We would like to share some of our insights regarding the Ubisoft revoked keys in the last few days.

Firstly few stats:

  • More than 4600 customer tickets received in the last 72 hours
  • Games affected - so far: 1051x FarCry4, 450x Assassin’s Creed, 61x WatchDogs, 11x The Crew
  • We estimate total amount currently to be refunded to 148377 EUR
  • 35 out of 3400 Kinguin Merchants affected by the case
  • All Merchants in cooperation with Kinguin have been and will continue to refund affected customers

Kinguin is a worldwide alternative marketplace where verified independent merchants offer game keys to savvy gamers. Kinguin has a great track record of excellent customer service with 24/7 LiveChat and ticket systems in more than 10 languages.

Kinguin Buyer Protection

Now what actually happened?

Briefly, in official information released by Ubisoft and Origin both sides claim that fraudulent credit cards were used to acquire Ubisoft keys through Origin platform. Neither we nor other companies in the market have possibility to verify these claims.

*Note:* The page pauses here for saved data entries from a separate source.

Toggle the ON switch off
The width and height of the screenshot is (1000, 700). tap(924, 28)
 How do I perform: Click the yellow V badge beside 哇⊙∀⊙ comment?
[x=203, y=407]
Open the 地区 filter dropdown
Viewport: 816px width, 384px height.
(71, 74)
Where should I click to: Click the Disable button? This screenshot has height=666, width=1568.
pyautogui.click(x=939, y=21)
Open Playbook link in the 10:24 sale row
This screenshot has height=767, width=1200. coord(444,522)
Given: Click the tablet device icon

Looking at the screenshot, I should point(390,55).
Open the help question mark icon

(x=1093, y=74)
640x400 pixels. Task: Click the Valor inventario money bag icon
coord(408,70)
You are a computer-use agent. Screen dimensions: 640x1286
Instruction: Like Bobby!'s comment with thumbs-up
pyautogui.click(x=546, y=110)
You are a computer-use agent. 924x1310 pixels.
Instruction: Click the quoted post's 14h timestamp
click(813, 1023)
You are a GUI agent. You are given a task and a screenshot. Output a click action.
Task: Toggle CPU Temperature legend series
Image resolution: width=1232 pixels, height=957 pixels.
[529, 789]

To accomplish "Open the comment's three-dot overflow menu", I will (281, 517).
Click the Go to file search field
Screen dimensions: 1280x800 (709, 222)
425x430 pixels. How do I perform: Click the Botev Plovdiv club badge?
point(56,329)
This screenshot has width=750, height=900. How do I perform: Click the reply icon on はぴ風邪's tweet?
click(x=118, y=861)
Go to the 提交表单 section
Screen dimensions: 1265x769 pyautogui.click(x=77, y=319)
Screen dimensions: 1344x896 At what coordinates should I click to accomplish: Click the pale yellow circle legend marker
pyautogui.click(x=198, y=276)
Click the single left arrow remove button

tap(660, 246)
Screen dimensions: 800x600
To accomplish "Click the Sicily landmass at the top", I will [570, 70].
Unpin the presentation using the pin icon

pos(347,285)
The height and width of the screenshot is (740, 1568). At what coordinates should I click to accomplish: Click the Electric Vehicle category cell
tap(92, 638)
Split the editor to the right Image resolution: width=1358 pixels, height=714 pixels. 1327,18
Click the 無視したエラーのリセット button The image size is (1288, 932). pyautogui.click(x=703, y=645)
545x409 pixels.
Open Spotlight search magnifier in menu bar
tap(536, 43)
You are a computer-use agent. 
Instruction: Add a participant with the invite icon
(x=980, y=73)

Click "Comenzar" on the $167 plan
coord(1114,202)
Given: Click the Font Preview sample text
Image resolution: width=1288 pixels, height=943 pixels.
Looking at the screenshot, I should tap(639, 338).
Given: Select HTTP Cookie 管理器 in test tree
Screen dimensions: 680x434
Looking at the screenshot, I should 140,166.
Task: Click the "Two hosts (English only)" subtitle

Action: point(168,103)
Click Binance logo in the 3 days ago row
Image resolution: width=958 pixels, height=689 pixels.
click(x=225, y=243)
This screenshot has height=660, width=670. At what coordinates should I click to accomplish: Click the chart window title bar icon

Here is what Merchants have been telling: An unidentified individual from Russia acquired these keys. How exactly - we do not know. Those keys have been offered to many merchants in the market. From what we know now price offered for these keys was so low that most merchants refused to buy the goods. 35, mostly minor, merchants from Kinguin accepted the offer. These merchants now claim that their “source” disappeared and that they were left hanging. All Merchants with no exception declared full will to cooperate and refund all affected customers. We as Kinguin would like to thank them for that.

How often does this happen?

This has happened several times in the past. However it is the first case on similar scale where thousands of customers are being affected. Put together with other platforms the number could be reaching tens of thousands.

How can this specific case be prevented in the future?

1) Major platforms to implement more advanced early warning mechanisms:

However it seems odd to us that with such big quantities involved “somebody” bought these via credit card or cards from Origin without any suspicion raised during the purchase process.

We at Kinguin do not claim ourselves technologically more advanced than Ubisoft or Origin however we do verify big or unusual purchases. We believe these platforms must have access to anti-fraud ecommerce tools that should raise alarm flags in such cases.

2) Merchants must pay bigger attention to who their business partners are and avoid risk transactions with new entities.

What does this tells us about the state of the market?

The “game keys” market has passed major milestones since its early starts back in 2007, when almost all codes were scratched from boxed products. There are several major platforms now with advanced ethics and business mechanisms. There is major increase in recognition of these brands and their services among large audiences - counted in millions for now. Since January 1st 2015 several organizations, including Kinguin, have become VAT compliant in the European Union.

There is still one major issue though. State of the market is still in collision with big publishers’ goals and strategies.

Why?

It is natural in every economy that companies aim for supremacy and try to achieve monopoly position. Big publishers try to focus all their video games sales in very limited number of channels. Ideally they would like to sell only through their own platforms.

Steam would want Steam keys to be sold only via Steam. Blizzard does not allow any sales besides Battle.net and physical boxes (even specific digital giftcards products back in the day with GAME in the UK has disappeared) and so on. If it happens that the games might appear on other official media outlets its always based on conditions set by the publishers which is mostly: the game cannot cost less than 60 EUR in your store.

There is a big issue in all if that: gamers still don’t accept it. And for good reasons.